#### SOURCE PASSAGE

The long-awaited revival in the construction of vegetable storage facilities has begun in Ukraine, with small and medium-sized facilities prevailing, Andriy Marushchak, Commercial Director of Van Dyke Techs, told SEEDS in an interview. According to him, this format allows farms to quickly meet local needs, but “storage is not everything”: without parallel development of processing, the effect will be limited.

According to the expert, construction is currently most active in Lviv, Khmelnytsky, Vinnytsia, Cherkasy, Odesa, Dnipro, and Chernihiv regions. The farmers’ decision was influenced by the high cost of logistics: “It is no longer as profitable to transport onions 400-800 km as it is to grow and store them closer to the market,” Marushchak said.

The most promising areas for a quick launch are French fries, dried mashed potatoes, peeled/ready-made potatoes; for onions, peeling, freezing and drying. In countries where processing is already in operation, farmers have gradually scaled up storage facilities from 3 to 30 thousand tons or more; it is logical for the Ukrainian market to follow the same trajectory, the expert emphasizes.

########

■ YOUR TASKS
1 > In the text on Ukrainian vegetable storage, what sizes of facilities prevail in the current construction revival?
2 > Please carry the text on Ukrainian vegetable storage forward from its last sentence.
The data placed after this text isn't needed.

#### DATA PROVIDED

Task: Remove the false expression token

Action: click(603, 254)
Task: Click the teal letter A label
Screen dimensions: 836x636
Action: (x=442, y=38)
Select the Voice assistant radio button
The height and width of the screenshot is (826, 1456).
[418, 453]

########

■ TASK-BY-TASK OUTPUTS
1 > Small and medium-sized facilities prevail.

2 >
Vegetable consumption in Ukraine is less than 30% of WHO recommendations (≈150-200 g per day versus 600 g), which restrains demand beyond the “borscht set”. In a typical consumption structure, the share of potatoes is 50-60%, cabbage – ~10%, carrots – ~5%, and beets – “very little,” Marushchak said.

For the stable operation of storage and processing plants, it is important for farmers to form commodity lots and fulfill long-term contracts through professionally managed cooperatives, a model that has been successfully operating in the EU, the expert emphasizes.